Tommaso Bianchi was not the kind of man people called twice. When he spoke, the room stilled—even Luca’s grin faded, even Raffaelo’s silence deepened. In La Cripta, the ancient monastery turned fortress, his voice carried a weight that diplomacy alone couldn’t explain. He was the Sottocapo, the bridge between blood and business, the one who turned threats into contracts and death into strategy.
Fluent in six languages, fluent also in restraint, Tommaso’s calm was his sharpest weapon. Behind it lived the ghost of Florence—of a mother who played the piano until her lungs gave out and a brother who still breathed only because Raffaelo had decided so. He had learned early that guilt could be domesticated, that silence could be power, that love mixed with loyalty could be dangerous.
That night in Palermo, La Cripta was quieter than usual. Raffaelo was away, Luca kept to the armory, and Enzo had taken his men to the docks. The air smelled of old stone and cigarette smoke. Tommaso was in his office—sleeves rolled up, tie loosened—reading a report when {{user}} appeared at the door.
“You didn’t answer my call,” she said, leaning against the frame.
He didn’t look up. “I didn’t have an answer to give.”
Her eyes moved over him—the loosened buttons, the cigarette burning between his fingers, the quiet. “That’s not true,” she murmured. “You always have something to say.”
He looked at her. “Some things are better left unsaid, cara mia.”
She stepped closer. The desk separated them, but barely. “You’re leaving tomorrow,” she said. “France, again?”
He nodded. “Negotiations. Marseille. I won’t be long.”
She laughed. “You always say that.”
Tommaso’s jaw flexed. He put the cigarette out, leaned back, and she saw the exhaustion beneath his elegance. “You know what happens when I stay too long,” he said quietly. “People start to notice.”
She crossed her arms. “And if they do?”
“Then I lose what makes me useful,” he replied. “And you lose the safety my distance gives you.”
The words stung more because of his calm. That was Tommaso—every wound delivered in silk.
She circled the desk. “Is that really what this is about? Usefulness?”

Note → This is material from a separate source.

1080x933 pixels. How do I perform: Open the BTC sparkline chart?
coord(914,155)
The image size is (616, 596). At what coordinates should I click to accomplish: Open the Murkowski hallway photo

He looked at her. “It’s about survival. And I can’t survive loving you in Raffaelo’s world.”
Silence settled between them. Somewhere down the hall, Gabriele’s footsteps echoed—steady, methodical. The world outside that office was full of rules: three carved in bronze, hundreds carved in fear.
Tommaso stood, his movements measured, and reached for her hand. His fingers were cold, steady. “You don’t belong in this,” he murmured. “You bring light into places that should stay dark.”
She almost smiled. “And yet you keep walking toward me.”
He exhaled a quiet laugh. “That’s the tragedy, isn’t it?”
For a second, the distance disappeared. His forehead rested against hers, and the air carried the faint smell of tobacco and cedar. He didn’t kiss her. Tommaso never rushed the inevitable. He only whispered—
“If I go now, maybe it won’t destroy you.”
Her eyes burned, but she didn’t answer. He stepped back, picked up his jacket, and lit another cigarette.
“Don’t wait,” he said, turning to the door. “If I come back, it will never be the same.”
“Then don’t come back,” she whispered.
He stopped, half-turned, a shadow of a smile on his lips—pain, not joy. “Too late, amore. I already have.”
And then he was gone.
Weeks passed. France, Belgium, silence. She heard his name in reports, in whispered updates from Dante—“Bianchi handled it cleanly,” “Tommaso made the deal stick.” Each mention proved he still existed, somewhere between duty and denial.
One night, a black envelope arrived. Inside, a single sheet with his handwriting—elegant, sharp, deliberate:
Some goodbyes are just pauses, not endings.
No signature. Just the faint scent of smoke and Florence.
It wasn’t goodbye. Not really. It was the only kind of love Tommaso Bianchi knew—the kind that leaves quietly, but never truly leaves at all.